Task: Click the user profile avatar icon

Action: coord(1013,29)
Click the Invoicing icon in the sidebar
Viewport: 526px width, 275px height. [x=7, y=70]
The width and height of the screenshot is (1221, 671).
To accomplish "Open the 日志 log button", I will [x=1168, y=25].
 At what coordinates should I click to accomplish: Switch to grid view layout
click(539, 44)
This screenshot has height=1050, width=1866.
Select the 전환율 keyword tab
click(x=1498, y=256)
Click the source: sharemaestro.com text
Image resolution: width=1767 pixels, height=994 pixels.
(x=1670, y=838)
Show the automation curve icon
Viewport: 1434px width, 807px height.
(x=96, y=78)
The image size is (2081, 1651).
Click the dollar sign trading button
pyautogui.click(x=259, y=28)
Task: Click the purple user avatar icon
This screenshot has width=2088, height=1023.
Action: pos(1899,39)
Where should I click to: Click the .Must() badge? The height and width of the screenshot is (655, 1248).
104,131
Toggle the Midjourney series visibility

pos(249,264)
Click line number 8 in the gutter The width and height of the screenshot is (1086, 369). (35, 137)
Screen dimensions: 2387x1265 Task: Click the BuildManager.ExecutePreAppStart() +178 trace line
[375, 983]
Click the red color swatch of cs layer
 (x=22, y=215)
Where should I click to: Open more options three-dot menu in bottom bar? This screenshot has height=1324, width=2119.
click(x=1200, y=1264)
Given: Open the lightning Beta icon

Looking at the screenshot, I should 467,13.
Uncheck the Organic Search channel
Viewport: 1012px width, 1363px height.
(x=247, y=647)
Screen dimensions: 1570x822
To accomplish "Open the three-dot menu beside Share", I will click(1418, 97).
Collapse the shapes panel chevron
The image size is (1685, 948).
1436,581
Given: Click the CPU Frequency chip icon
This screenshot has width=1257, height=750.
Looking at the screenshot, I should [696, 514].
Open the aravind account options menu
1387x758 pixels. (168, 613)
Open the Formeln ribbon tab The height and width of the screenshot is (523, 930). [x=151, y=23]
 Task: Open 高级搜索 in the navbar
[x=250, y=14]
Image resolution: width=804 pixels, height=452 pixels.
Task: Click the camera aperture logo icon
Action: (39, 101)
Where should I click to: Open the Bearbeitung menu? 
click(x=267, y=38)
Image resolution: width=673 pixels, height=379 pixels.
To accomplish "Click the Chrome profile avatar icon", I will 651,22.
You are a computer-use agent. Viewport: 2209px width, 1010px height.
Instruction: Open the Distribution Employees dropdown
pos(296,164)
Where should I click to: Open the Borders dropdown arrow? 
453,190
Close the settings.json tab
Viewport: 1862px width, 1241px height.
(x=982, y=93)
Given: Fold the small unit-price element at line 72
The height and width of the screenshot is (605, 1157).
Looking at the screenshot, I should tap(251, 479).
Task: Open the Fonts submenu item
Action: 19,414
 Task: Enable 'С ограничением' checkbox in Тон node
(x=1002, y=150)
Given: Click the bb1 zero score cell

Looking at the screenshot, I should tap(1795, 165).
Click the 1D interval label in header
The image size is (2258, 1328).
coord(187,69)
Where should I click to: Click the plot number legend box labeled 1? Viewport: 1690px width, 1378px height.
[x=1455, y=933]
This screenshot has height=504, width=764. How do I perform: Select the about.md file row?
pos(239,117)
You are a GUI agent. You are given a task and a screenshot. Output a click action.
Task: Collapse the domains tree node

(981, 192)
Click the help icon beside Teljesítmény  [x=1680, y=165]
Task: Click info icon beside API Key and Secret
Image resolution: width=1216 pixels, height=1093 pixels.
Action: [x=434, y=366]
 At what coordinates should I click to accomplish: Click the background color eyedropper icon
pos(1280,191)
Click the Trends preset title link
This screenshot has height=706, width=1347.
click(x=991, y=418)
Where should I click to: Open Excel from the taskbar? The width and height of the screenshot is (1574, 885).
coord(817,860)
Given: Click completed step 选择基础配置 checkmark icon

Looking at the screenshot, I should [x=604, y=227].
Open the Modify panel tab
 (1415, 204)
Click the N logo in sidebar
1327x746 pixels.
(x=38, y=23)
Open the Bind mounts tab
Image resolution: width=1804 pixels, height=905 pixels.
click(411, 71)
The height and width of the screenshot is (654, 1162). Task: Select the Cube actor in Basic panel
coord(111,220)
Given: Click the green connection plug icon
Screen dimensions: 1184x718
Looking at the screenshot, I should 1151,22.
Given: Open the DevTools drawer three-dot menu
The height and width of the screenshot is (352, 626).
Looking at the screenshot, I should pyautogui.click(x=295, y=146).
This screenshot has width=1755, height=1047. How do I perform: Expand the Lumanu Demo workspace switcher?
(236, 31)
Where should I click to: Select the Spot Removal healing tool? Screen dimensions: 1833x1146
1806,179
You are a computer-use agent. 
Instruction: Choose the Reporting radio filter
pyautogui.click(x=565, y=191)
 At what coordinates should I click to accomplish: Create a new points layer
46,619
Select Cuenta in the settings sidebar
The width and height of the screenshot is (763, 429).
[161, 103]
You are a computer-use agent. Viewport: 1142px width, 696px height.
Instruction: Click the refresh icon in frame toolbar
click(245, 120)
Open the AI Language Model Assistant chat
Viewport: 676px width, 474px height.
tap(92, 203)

----

The material above is to be reproduced exactly as written.

Task: Click the user profile avatar icon

Action: coord(1013,29)
Click the Invoicing icon in the sidebar
Viewport: 526px width, 275px height. [x=7, y=70]
The width and height of the screenshot is (1221, 671).
To accomplish "Open the 日志 log button", I will [x=1168, y=25].
 At what coordinates should I click to accomplish: Switch to grid view layout
click(539, 44)
This screenshot has height=1050, width=1866.
Select the 전환율 keyword tab
click(x=1498, y=256)
Click the source: sharemaestro.com text
Image resolution: width=1767 pixels, height=994 pixels.
(x=1670, y=838)
Show the automation curve icon
Viewport: 1434px width, 807px height.
(x=96, y=78)
The image size is (2081, 1651).
Click the dollar sign trading button
pyautogui.click(x=259, y=28)
Task: Click the purple user avatar icon
This screenshot has width=2088, height=1023.
Action: pos(1899,39)
Where should I click to: Click the .Must() badge? The height and width of the screenshot is (655, 1248).
104,131
Toggle the Midjourney series visibility

pos(249,264)
Click line number 8 in the gutter The width and height of the screenshot is (1086, 369). (35, 137)
Screen dimensions: 2387x1265 Task: Click the BuildManager.ExecutePreAppStart() +178 trace line
[375, 983]
Click the red color swatch of cs layer
 (x=22, y=215)
Where should I click to: Open more options three-dot menu in bottom bar? This screenshot has height=1324, width=2119.
click(x=1200, y=1264)
Given: Open the lightning Beta icon

Looking at the screenshot, I should 467,13.
Uncheck the Organic Search channel
Viewport: 1012px width, 1363px height.
(x=247, y=647)
Screen dimensions: 1570x822
To accomplish "Open the three-dot menu beside Share", I will click(1418, 97).
Collapse the shapes panel chevron
The image size is (1685, 948).
1436,581
Given: Click the CPU Frequency chip icon
This screenshot has width=1257, height=750.
Looking at the screenshot, I should [696, 514].
Open the aravind account options menu
1387x758 pixels. (168, 613)
Open the Formeln ribbon tab The height and width of the screenshot is (523, 930). [x=151, y=23]
 Task: Open 高级搜索 in the navbar
[x=250, y=14]
Image resolution: width=804 pixels, height=452 pixels.
Task: Click the camera aperture logo icon
Action: (39, 101)
Where should I click to: Open the Bearbeitung menu? 
click(x=267, y=38)
Image resolution: width=673 pixels, height=379 pixels.
To accomplish "Click the Chrome profile avatar icon", I will 651,22.
You are a computer-use agent. Viewport: 2209px width, 1010px height.
Instruction: Open the Distribution Employees dropdown
pos(296,164)
Where should I click to: Open the Borders dropdown arrow? 
453,190
Close the settings.json tab
Viewport: 1862px width, 1241px height.
(x=982, y=93)
Given: Fold the small unit-price element at line 72
The height and width of the screenshot is (605, 1157).
Looking at the screenshot, I should tap(251, 479).
Task: Open the Fonts submenu item
Action: 19,414
 Task: Enable 'С ограничением' checkbox in Тон node
(x=1002, y=150)
Given: Click the bb1 zero score cell

Looking at the screenshot, I should tap(1795, 165).
Click the 1D interval label in header
The image size is (2258, 1328).
coord(187,69)
Where should I click to: Click the plot number legend box labeled 1? Viewport: 1690px width, 1378px height.
[x=1455, y=933]
This screenshot has height=504, width=764. How do I perform: Select the about.md file row?
pos(239,117)
You are a GUI agent. You are given a task and a screenshot. Output a click action.
Task: Collapse the domains tree node

(981, 192)
Click the help icon beside Teljesítmény  [x=1680, y=165]
Task: Click info icon beside API Key and Secret
Image resolution: width=1216 pixels, height=1093 pixels.
Action: [x=434, y=366]
 At what coordinates should I click to accomplish: Click the background color eyedropper icon
pos(1280,191)
Click the Trends preset title link
This screenshot has height=706, width=1347.
click(x=991, y=418)
Where should I click to: Open Excel from the taskbar? The width and height of the screenshot is (1574, 885).
coord(817,860)
Given: Click completed step 选择基础配置 checkmark icon

Looking at the screenshot, I should [x=604, y=227].
Open the Modify panel tab
 (1415, 204)
Click the N logo in sidebar
1327x746 pixels.
(x=38, y=23)
Open the Bind mounts tab
Image resolution: width=1804 pixels, height=905 pixels.
click(411, 71)
The height and width of the screenshot is (654, 1162). Task: Select the Cube actor in Basic panel
coord(111,220)
Given: Click the green connection plug icon
Screen dimensions: 1184x718
Looking at the screenshot, I should 1151,22.
Given: Open the DevTools drawer three-dot menu
The height and width of the screenshot is (352, 626).
Looking at the screenshot, I should pyautogui.click(x=295, y=146).
This screenshot has width=1755, height=1047. How do I perform: Expand the Lumanu Demo workspace switcher?
(236, 31)
Where should I click to: Select the Spot Removal healing tool? Screen dimensions: 1833x1146
1806,179
You are a computer-use agent. 
Instruction: Choose the Reporting radio filter
pyautogui.click(x=565, y=191)
 At what coordinates should I click to accomplish: Create a new points layer
46,619
Select Cuenta in the settings sidebar
The width and height of the screenshot is (763, 429).
[161, 103]
You are a computer-use agent. Viewport: 1142px width, 696px height.
Instruction: Click the refresh icon in frame toolbar
click(245, 120)
Open the AI Language Model Assistant chat
Viewport: 676px width, 474px height.
tap(92, 203)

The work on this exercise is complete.